Allá por enero del año 2015 se fue mi perro, mi amigo Ulises, un samoyedo con un ojo de cada color, mi compañero de aventuras durante unos 14 años. 
Un imbécil le dio algo de comer que el sistema digestivo de anciano perro no pudo gestionar. Tuvo una hemorragia interna y mostró terribles dolores. A su edad fue el fin. La cosa se prolongó unos veinte días, hasta el 1 de febrero. 
Le lleve al veterinario en mitad de una tremenda tormenta de nieve. El último trecho no pude completarlo en coche y le llevé en volandas. El veterinario estaba cerrado ese día, pero la dueña de la clínica estaba allí y nos atendió en persona. Me dijo que hacía años que no tocaba un animal. No hubo nada que hacer. Tengo la sensación de que él sabía que la veterinaria le estaba envenenando y no comprendía por qué yo no hacía nada. Nos miramos a los ojos, él cerró los suyos y expiró, yo lloré. Mai, la otra perra, de 13 años, estaba allí y se levantaba nerviosa, a dos patas, para ver qué pasaba con el compañero. Al poco recupere la compostura. Sentía que eso era lo que debía de hacer frente a una desconocida. El dolor, me decía, es algo íntimo, un tránsito de fuego callado e invisible. Algo interno.
Entonces, de una manera sucia, como hace habitualmente, carente de pudor, se presentó la muerte: un charco amarillo se desparramó por la mesa metálica, debajo de Uli. Si vegiga se relajó. Comprendí que durante  esos minutos el perro todavía vivía. Ese era el momento real del fallecimiento. Debió de estar unos minutos muriendo y escuchándome gimotear como un crío. 
Me sentí tan gilipollas, tan ridículo por no haber estado abrazándole ese rato... Tendría que haberle ahorrado ese llanto. 
Desde ese día tuve la sensación de que Mai, la otra perra, me mostraba su decepción con pequeños gestos. 
A los quince días, viajaba yo a Nueva York y, al salir de casa camino al aeropuerto, Mai se fue a una esquina del salón y, sentándose mirando la nada, dándome la espalda, rehusó despedirse. 

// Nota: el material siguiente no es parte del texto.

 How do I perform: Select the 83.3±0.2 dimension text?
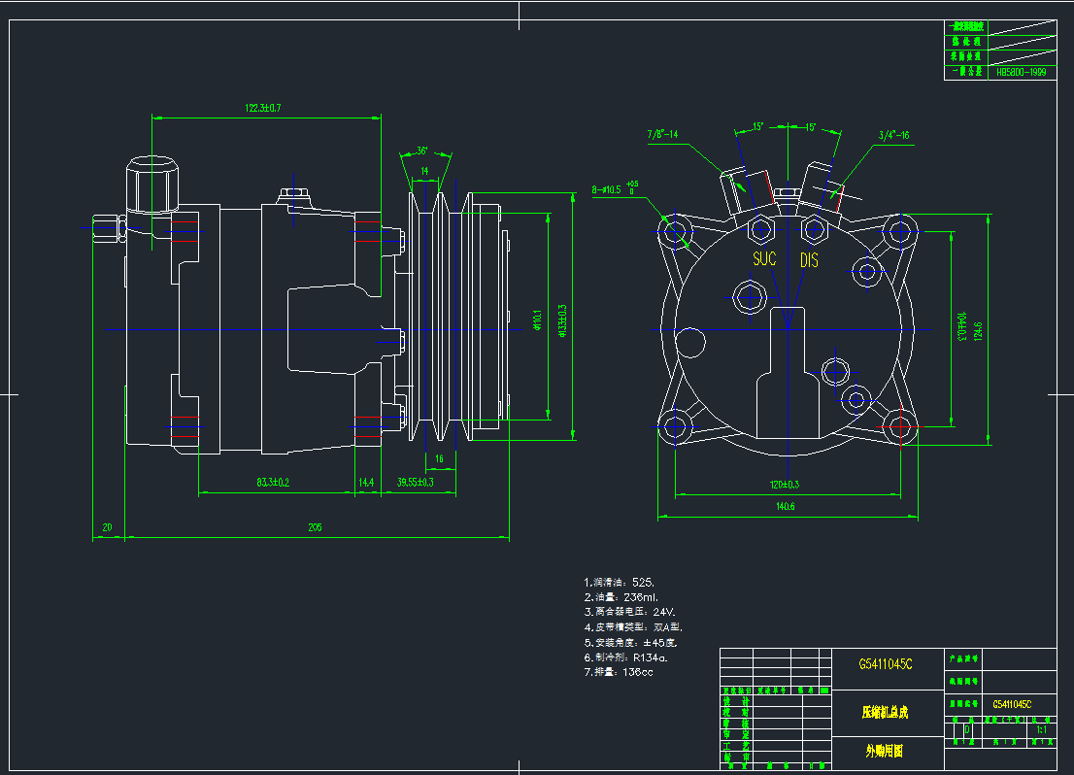pos(273,482)

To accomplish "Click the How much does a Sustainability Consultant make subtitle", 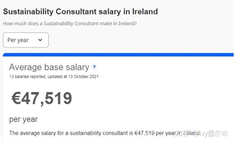I will pyautogui.click(x=70, y=23).
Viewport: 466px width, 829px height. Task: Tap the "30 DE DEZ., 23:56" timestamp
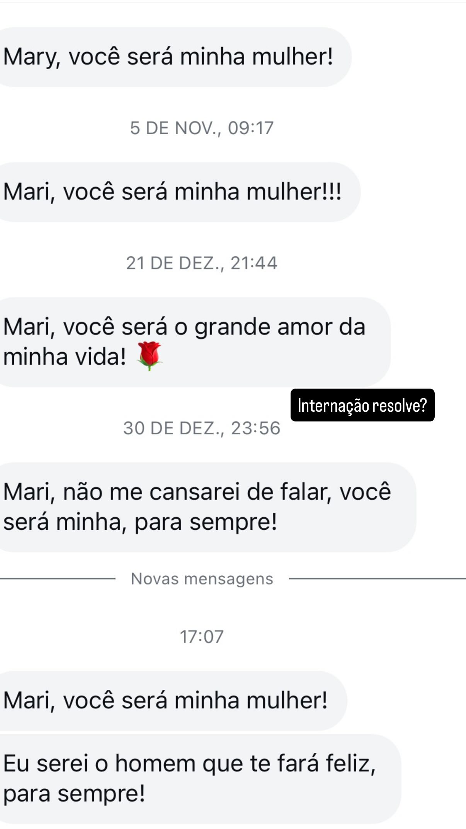tap(202, 428)
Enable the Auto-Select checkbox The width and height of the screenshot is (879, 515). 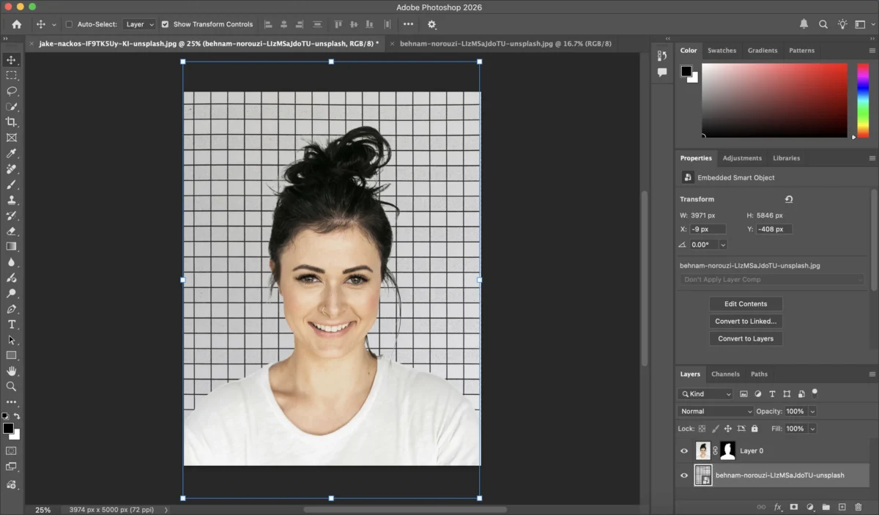click(x=70, y=24)
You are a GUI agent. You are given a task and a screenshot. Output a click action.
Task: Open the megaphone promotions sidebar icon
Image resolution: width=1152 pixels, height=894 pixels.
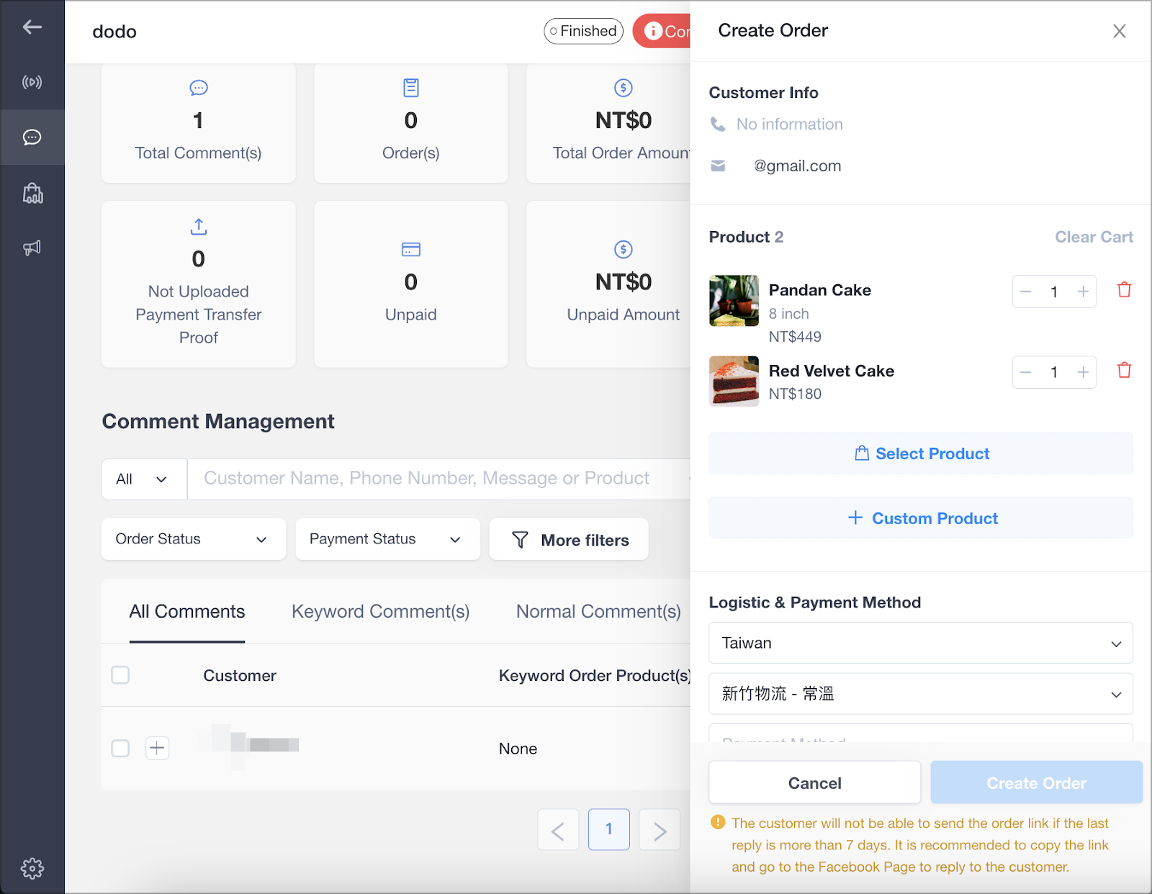click(32, 248)
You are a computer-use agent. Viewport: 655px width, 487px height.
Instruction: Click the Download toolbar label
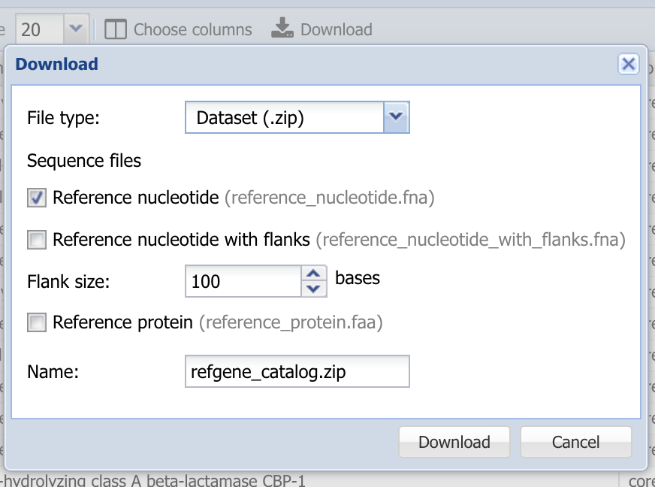[337, 29]
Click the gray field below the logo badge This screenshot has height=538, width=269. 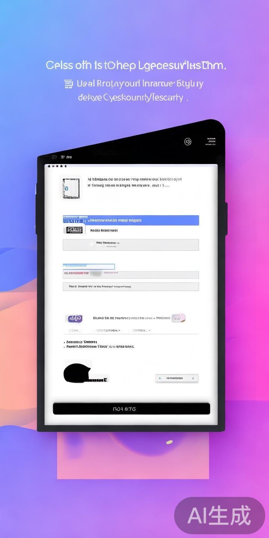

A los dos días yo estaba en el MOMA, el Museo de Arte Moderno de Nueva York. Recibí una llamada de unos amigos que habían recogido a Mai para cuidarla. Si bien el fin de semana había sido muy bueno, con Mai jugando con su perro y mostrándose muy activa y enérgica, algo había ido mal esa mañana. Estaban en el veterinario. Mai tenía un fallo renal y se moría. Me pasaron a la asistente de un veterinario de guardia. Una clínica diferente a la primera. La conversación con el personal de allá fue desagradable y fría. Me preguntaban desde la oficina del veterinario si estaba dispuesto a pagar unos 3000 dólares por mantener viva a la perra, sin garantía de éxito, o pagar 350 por “dormirla” y “gestionar los residuos”. Me tragué un sentimiento irracional de ira y pedí que la mantuvieran en las mejores condiciones posibles. Estaba en shock. Solo quería regresar. 
Al minuto, quizá menos, recibí una nueva llamada del veterinario. La perra había muerto. Sin más. Nunca más vi a mi perra, ni su cuerpo. 
Levanté la cabeza y me quedé absorto en un detalle del cuadro que tenía frente a mi: Masks Confronting Death, un óleo de James Ensor. En ese cuadro hay una exquisita turbulencia. Muchas figuras pletóricas de color, máscaras suntuosas, gestos desatados y estridentes. Me quedé mirando el rostro de una muerte vestida de blanco, con sombrero rojo, y me pareció ver el orín de Ulises escurriendo por sus ojos. 
Me puse a llorar. Desconsoladamente. Busqué un lugar más discreto y me vi en la cafetería del museo. Allí me condujeron a una mesa, nada apartada del resto, y me dijeron que eran conscientes de que algo me había ocurrido. El responsable de la cafetería me habló y muy respetuosamente me sugirió ignorar cualquier etiqueta. Me dijo que cuando alguien se siente así tiene el derecho a dejarse ir, a llorar, a dolerse, incluso cuando esto puede incomodar a otros alrededor. 
Nunca les di la gracias. El dolor es egoísta. 
Desde entonces odio el cuadro y a su autor. 
Hoy hay una fotografía menos en mi ordenador.